Assigned task →
Lines outside the range are not wanted. Give again exactly the lines between the line holding "Athens (470, 1109)" and the line holding "Contact Us (817, 107)", inclusive, from the listing below.

Data in this exercise →
>>>

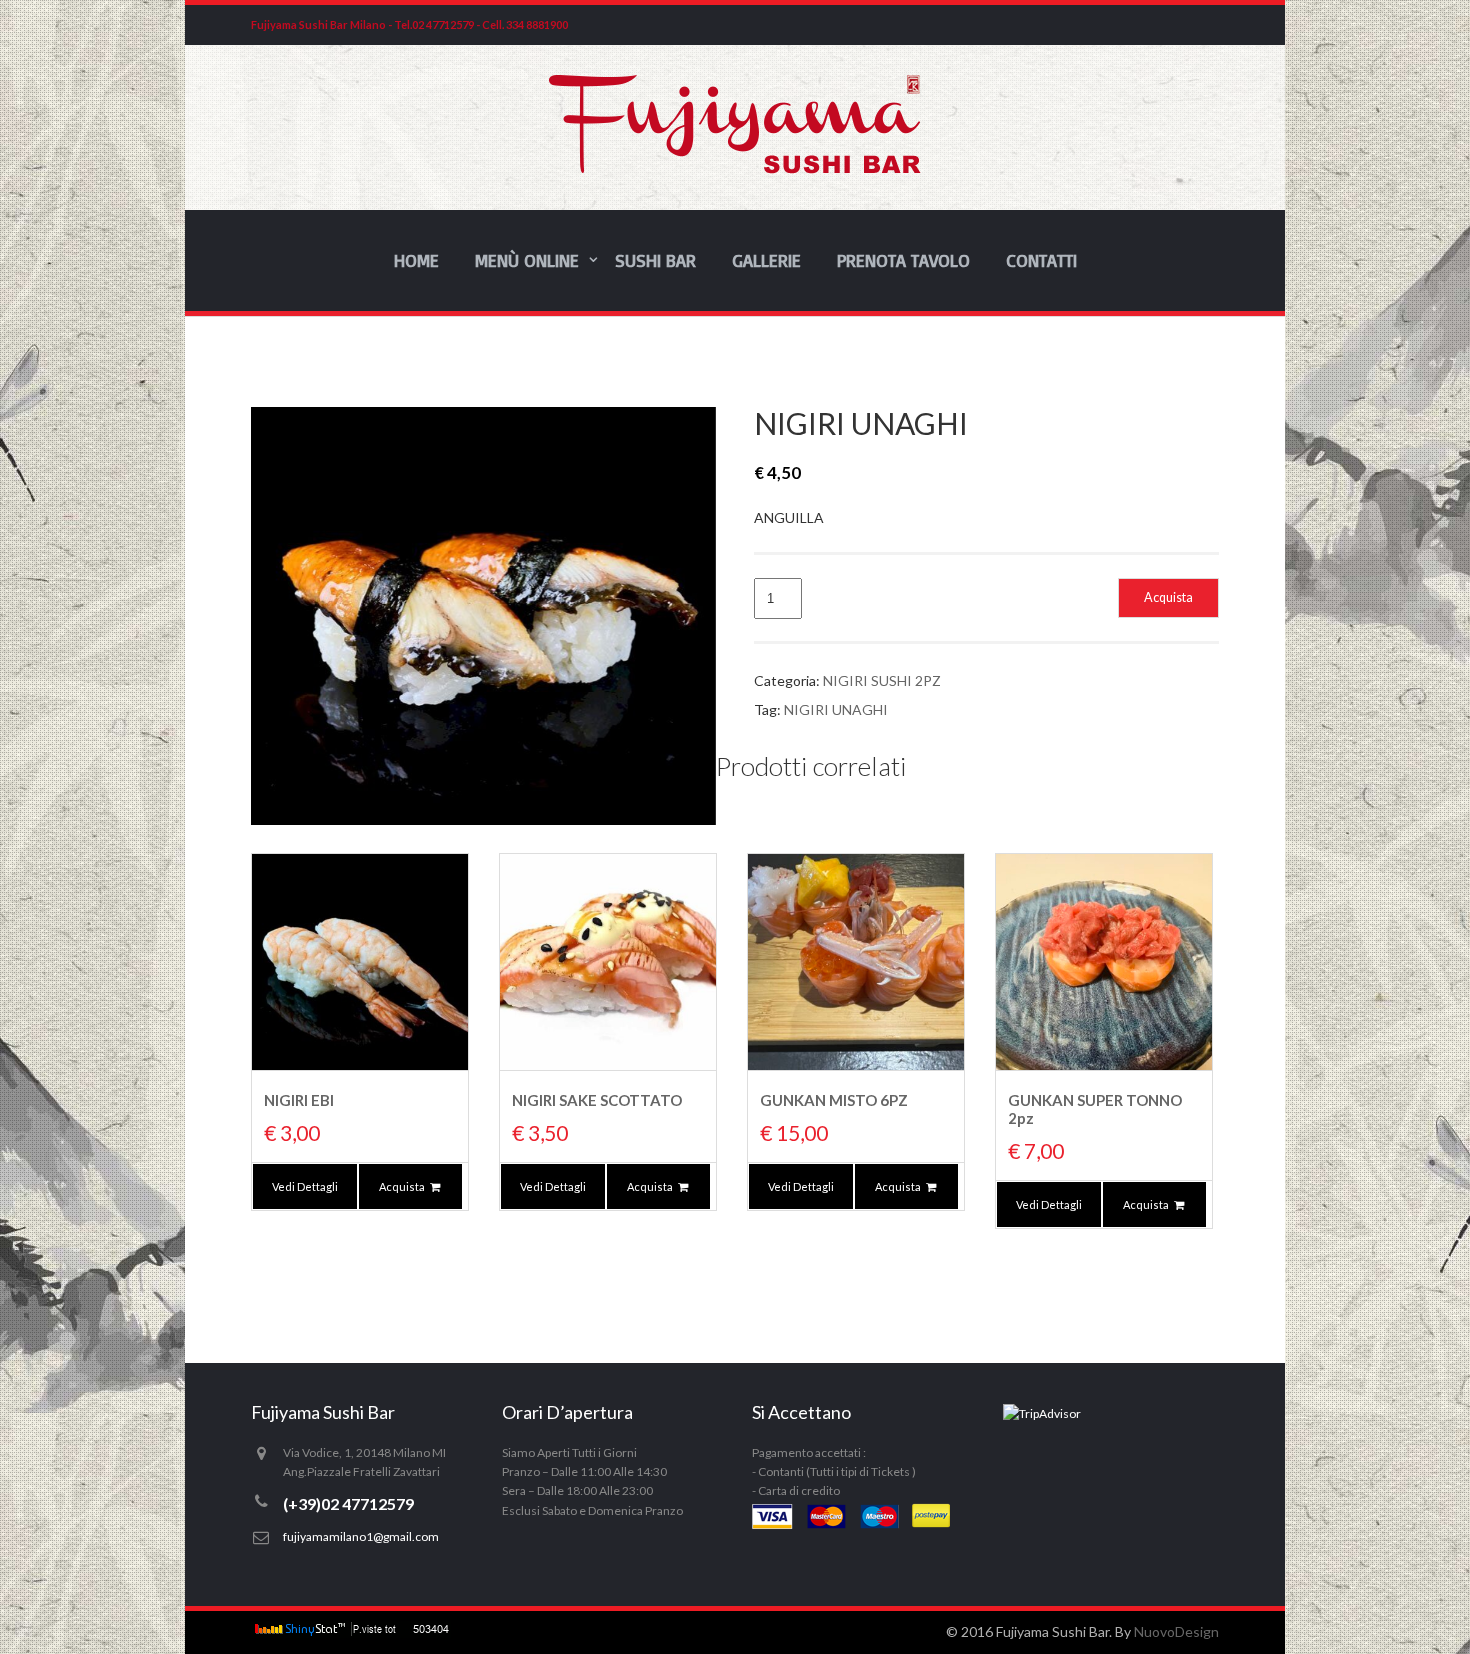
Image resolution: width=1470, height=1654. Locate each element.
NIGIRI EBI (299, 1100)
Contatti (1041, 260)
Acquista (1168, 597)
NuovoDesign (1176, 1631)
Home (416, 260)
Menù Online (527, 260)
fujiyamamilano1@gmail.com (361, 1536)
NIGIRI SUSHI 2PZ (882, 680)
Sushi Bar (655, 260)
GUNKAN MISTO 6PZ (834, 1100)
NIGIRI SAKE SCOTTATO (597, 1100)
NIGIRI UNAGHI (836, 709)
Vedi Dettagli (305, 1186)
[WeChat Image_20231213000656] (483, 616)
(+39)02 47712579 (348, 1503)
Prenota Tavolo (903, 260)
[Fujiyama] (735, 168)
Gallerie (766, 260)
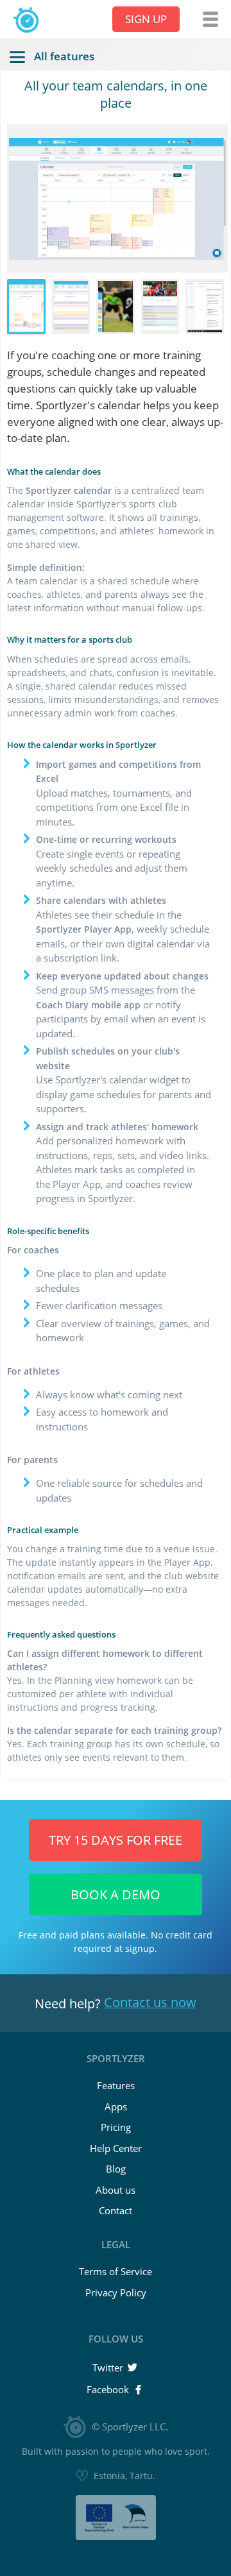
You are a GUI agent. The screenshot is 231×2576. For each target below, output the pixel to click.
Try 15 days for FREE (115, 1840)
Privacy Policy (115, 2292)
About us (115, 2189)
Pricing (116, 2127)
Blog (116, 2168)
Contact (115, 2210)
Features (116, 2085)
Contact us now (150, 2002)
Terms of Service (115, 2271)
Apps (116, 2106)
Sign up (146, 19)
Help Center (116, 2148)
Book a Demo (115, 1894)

<<<
>>>

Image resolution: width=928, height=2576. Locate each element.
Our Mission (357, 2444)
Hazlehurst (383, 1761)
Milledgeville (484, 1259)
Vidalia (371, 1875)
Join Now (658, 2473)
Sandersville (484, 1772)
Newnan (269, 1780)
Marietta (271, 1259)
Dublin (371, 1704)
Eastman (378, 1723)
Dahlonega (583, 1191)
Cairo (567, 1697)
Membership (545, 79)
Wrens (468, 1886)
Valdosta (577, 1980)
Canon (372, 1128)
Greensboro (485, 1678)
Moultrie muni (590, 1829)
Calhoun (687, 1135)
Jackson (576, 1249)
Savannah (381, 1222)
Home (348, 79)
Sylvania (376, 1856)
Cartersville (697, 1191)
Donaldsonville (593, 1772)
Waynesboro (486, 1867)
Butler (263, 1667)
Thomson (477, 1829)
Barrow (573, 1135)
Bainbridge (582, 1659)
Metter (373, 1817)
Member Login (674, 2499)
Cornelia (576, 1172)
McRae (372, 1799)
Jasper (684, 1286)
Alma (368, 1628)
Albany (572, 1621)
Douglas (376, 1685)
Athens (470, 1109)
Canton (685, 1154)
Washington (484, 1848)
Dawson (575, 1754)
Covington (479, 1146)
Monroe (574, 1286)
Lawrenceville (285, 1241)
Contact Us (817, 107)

<<<
>>>

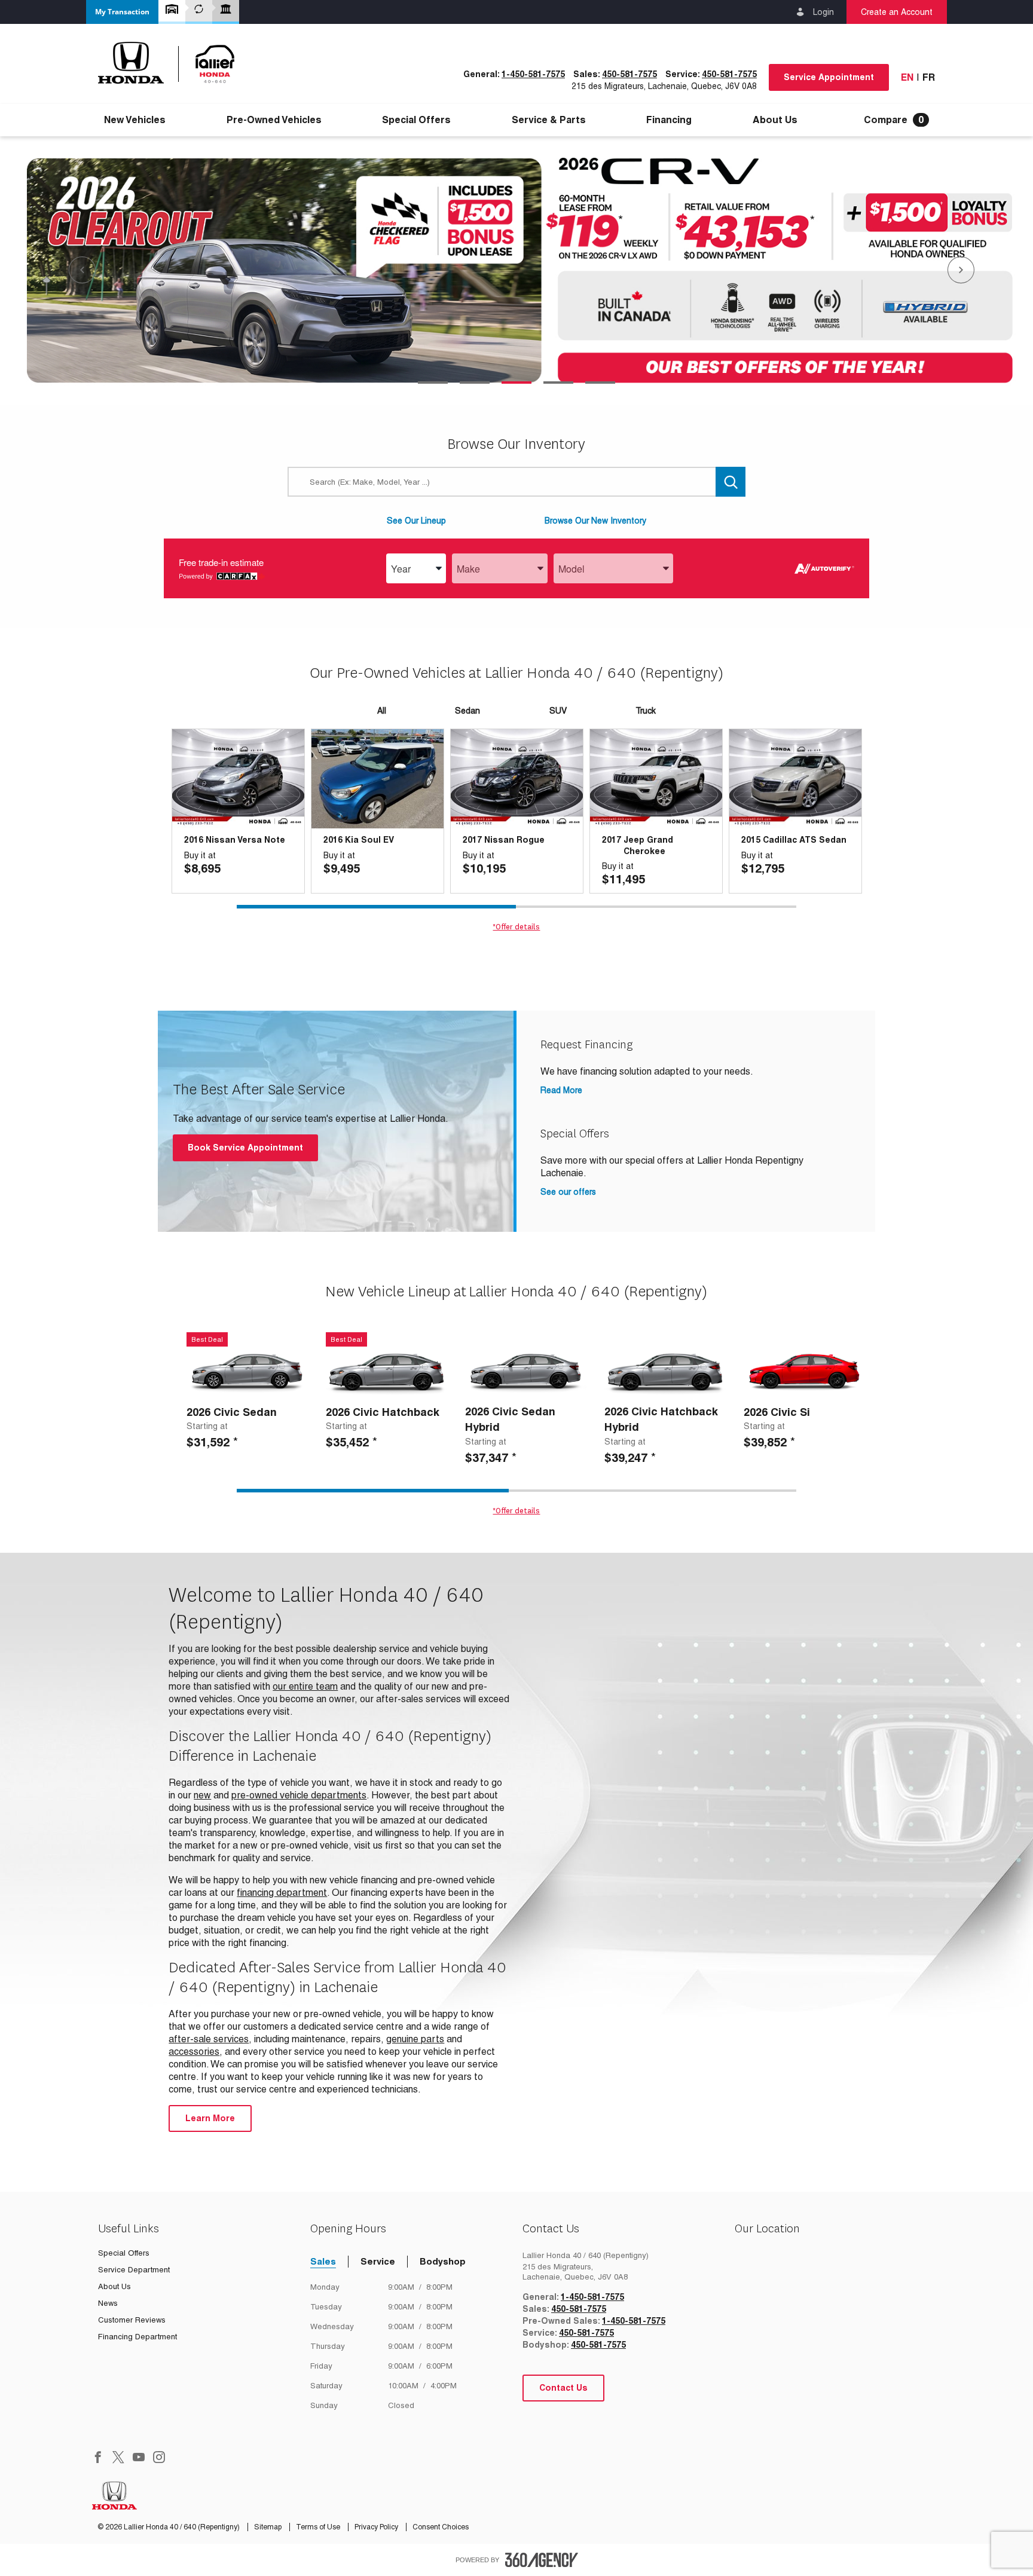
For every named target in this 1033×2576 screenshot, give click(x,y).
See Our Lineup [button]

<<<

Response to this task →
Athens (470, 1109)
Canton (685, 1154)
Washington (484, 1848)
Dawson (575, 1754)
Covington (479, 1146)
Monroe (574, 1286)
Lawrenceville (285, 1241)
Contact Us (817, 107)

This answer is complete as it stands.